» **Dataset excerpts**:
^^^^^^^^^^^^^^^^

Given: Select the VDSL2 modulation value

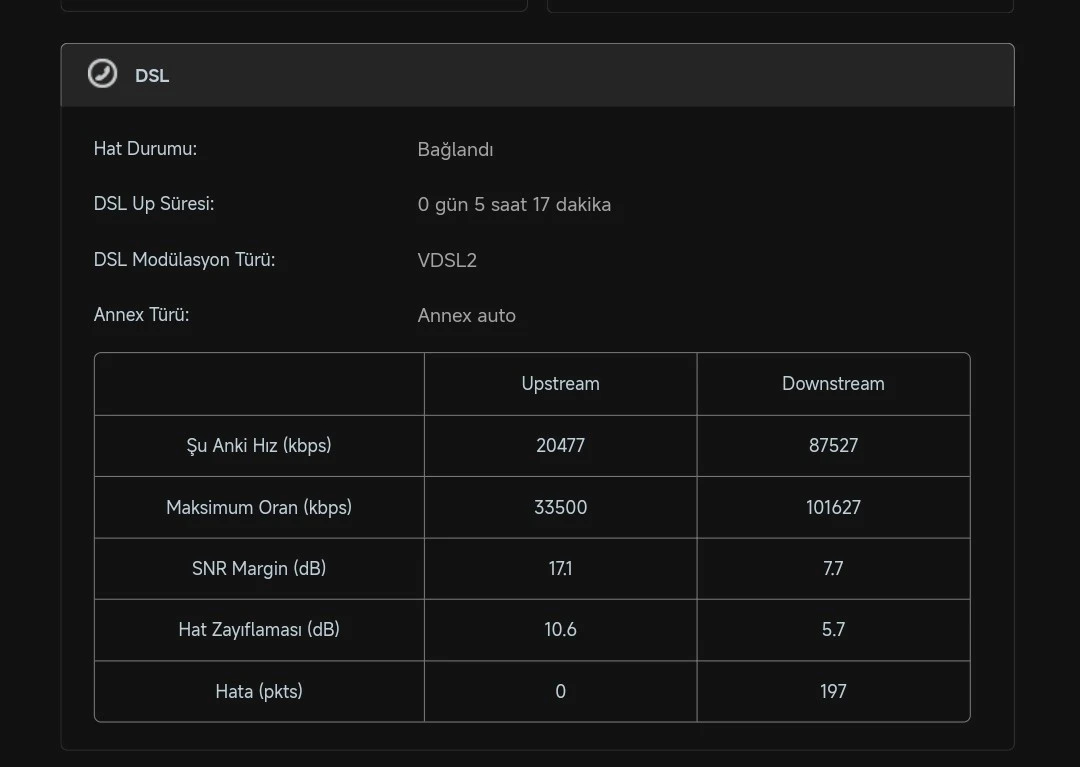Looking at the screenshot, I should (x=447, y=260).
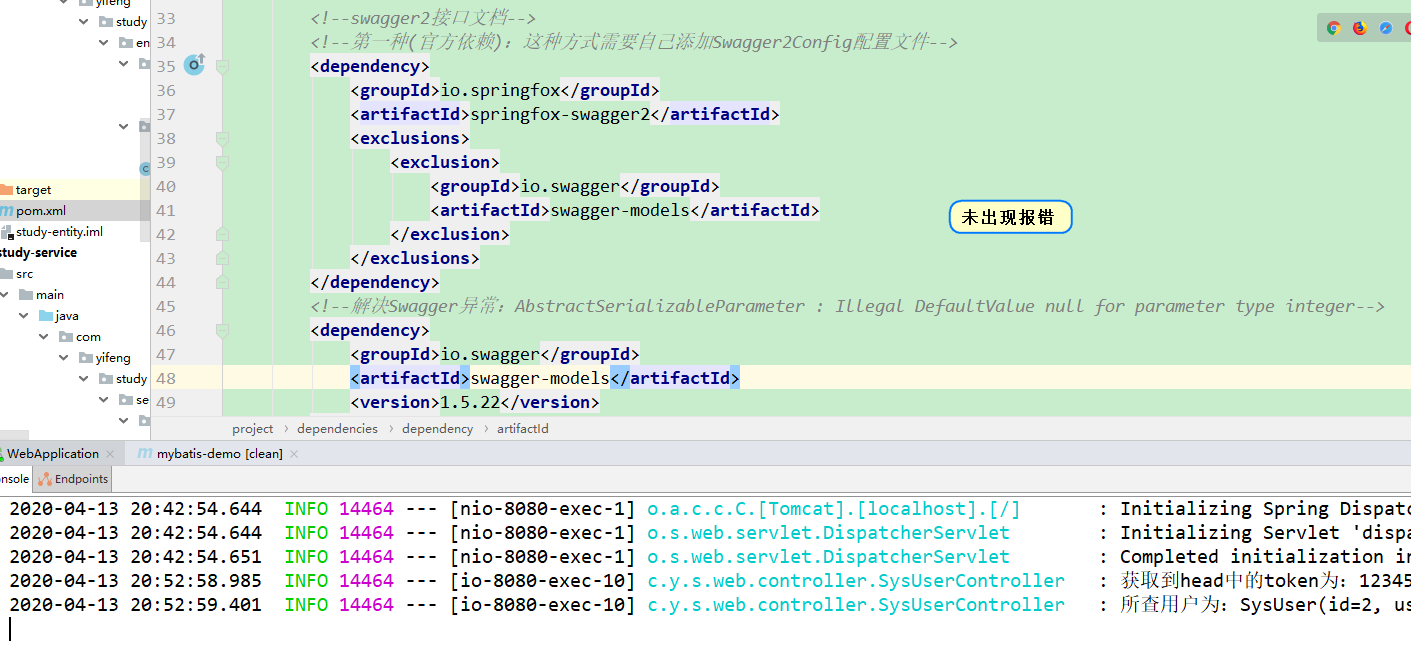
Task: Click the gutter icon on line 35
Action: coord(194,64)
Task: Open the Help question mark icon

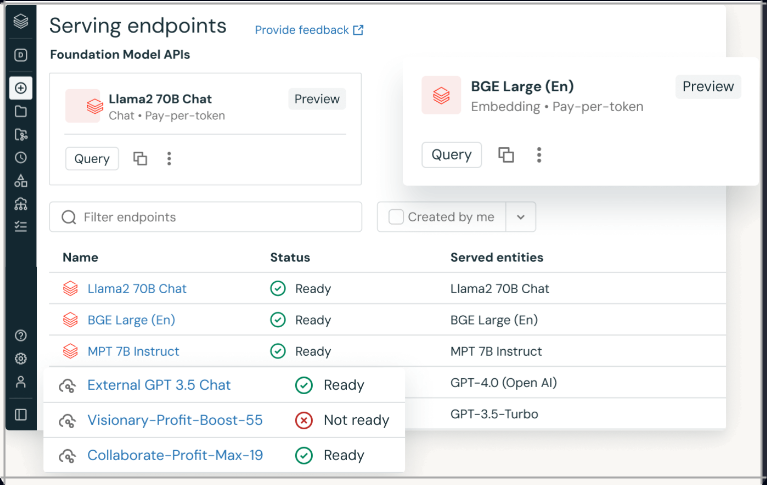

^^^^^^^^^^^^^^^^

» **TASK DESCRIPTION**:
Each entry above must come back exactly as written. Drop the images.

» **FINISHED TASK**:
Given: Select the VDSL2 modulation value

Looking at the screenshot, I should (x=447, y=260).
Task: Click the gutter icon on line 35
Action: coord(194,64)
Task: Open the Help question mark icon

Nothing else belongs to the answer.